Ates Diouf

Personal information
- Full name: Alasanne Ates Diouf
- Date of birth: 24 March 2000 (age 26)
- Place of birth: Dakar, Senegal
- Height: 6 ft 2 in (1.88 m)
- Position: Winger

Team information
- Current team: Detroit City (on loan from Lexington)
- Number: 32

Youth career
- 2017–2019: Orlando City

Senior career*
- Years: Team / Apps / (Gls)
- 2018: SIMA Águilas / 5 / (0)
- 2019: Orlando City B / 17 / (1)
- 2020–2021: Austin Bold / 38 / (5)
- 2022: San Antonio FC / 11 / (0)
- 2023–: Lexington SC / 50 / (22)
- 2025–: → Detroit City (loan) / 22 / (6)

= Ates Diouf =

Senegalese footballer (born 2000)

Alasanne Ates Diouf (born 24 March 2000) is a Senegalese professional footballer who plays for Detroit City in the USL Championship, on loan from Lexington.

== Career ==
=== SIMA ===
Diouf was spotted by SIMA Águilas head coach Mike Potempa in Dakar while playing as part of former Senegal international midfielder Salif Diao's Sport4Charity foundation and invited to move to America and enroll at the academy.

=== Orlando City B ===
In 2019, Diouf was signed to Orlando City B ahead of their inaugural USL League One season.
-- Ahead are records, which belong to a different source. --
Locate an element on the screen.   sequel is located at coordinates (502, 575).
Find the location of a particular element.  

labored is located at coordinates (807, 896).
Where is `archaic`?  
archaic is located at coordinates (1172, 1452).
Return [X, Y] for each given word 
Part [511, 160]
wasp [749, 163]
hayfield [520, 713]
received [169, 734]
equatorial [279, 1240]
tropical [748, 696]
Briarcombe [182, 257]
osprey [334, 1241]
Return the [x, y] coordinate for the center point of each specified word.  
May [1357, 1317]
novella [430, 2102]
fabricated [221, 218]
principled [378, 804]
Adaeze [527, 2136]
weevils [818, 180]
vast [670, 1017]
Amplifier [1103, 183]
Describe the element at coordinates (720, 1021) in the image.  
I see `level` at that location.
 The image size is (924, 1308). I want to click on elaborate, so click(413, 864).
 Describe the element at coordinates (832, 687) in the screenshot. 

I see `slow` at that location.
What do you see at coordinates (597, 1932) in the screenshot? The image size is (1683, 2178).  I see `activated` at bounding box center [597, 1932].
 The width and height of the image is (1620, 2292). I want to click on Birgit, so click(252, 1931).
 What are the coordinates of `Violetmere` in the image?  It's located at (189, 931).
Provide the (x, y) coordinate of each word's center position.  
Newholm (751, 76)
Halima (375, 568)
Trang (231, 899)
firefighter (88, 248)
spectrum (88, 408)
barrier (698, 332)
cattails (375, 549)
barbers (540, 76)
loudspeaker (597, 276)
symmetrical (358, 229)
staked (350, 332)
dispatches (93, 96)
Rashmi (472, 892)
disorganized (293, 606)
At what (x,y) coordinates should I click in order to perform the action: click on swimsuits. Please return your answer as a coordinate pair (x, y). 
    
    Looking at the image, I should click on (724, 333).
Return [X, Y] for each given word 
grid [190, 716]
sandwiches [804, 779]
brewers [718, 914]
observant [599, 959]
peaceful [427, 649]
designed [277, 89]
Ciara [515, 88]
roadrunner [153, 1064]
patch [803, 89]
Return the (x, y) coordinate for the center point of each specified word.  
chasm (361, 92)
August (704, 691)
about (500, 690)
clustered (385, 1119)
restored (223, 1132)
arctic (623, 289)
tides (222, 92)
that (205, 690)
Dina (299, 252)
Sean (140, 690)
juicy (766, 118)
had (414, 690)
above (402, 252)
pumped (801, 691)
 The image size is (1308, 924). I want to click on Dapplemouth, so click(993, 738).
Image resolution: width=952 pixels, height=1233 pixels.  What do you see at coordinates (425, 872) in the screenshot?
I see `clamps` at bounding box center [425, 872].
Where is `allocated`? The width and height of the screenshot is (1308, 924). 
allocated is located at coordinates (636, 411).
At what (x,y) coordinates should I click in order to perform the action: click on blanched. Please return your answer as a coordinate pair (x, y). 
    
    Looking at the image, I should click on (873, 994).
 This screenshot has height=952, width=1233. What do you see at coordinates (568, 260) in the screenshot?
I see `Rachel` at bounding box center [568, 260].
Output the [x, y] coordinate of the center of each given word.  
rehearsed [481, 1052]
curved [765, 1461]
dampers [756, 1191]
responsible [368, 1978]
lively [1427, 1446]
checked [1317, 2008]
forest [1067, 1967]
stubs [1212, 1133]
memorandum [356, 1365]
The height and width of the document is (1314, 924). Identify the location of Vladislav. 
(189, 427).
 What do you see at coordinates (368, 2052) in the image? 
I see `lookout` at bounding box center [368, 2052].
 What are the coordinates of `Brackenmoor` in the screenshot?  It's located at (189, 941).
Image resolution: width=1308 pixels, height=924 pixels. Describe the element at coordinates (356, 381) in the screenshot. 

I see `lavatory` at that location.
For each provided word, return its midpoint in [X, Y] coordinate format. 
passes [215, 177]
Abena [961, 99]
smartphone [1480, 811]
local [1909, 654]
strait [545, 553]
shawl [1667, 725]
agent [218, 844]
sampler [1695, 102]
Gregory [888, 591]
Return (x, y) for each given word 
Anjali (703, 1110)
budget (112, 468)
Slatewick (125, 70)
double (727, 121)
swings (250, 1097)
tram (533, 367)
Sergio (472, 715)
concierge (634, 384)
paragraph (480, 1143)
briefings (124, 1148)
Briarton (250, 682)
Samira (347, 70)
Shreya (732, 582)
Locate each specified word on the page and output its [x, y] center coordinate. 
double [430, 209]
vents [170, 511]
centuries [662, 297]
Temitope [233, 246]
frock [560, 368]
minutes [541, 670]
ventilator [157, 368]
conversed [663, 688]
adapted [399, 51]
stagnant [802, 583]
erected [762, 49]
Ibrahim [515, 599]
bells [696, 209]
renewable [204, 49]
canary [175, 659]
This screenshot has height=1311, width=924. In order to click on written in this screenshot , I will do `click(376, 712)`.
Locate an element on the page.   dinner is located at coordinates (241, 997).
On 30 March 2019, Diouf made his debut for Orlando City B in a 3–1 loss against FC Tucson. Diouf played the entire match. He scored his first goal for the team on 14 April 2019, in a 1–1 draw against South Georgia Tormenta.

=== Austin Bold ===
On 21 April 2020, Diouf signed for USL Championship team Austin Bold having spent preseason on trial with the club although USL had already temporarily suspended play due to the COVID-19 pandemic in March. He scored his first goal for the club on 8 August 2020, in the 38' of a 4–1 home victory against RGV Toros.

=== San Antonio FC ===
On 19 January 2022, Diouf joined San Antonio FC.

=== Lexington SC ===
On 10 January 2023, Diouf was announced as the second professional signing by USL League One expansion side Lexington SC.

=== Detroit City ===
On 20 February 2025, Diouf was announced by the USL Championship team Detroit City for a season-long loan from Lexington SC.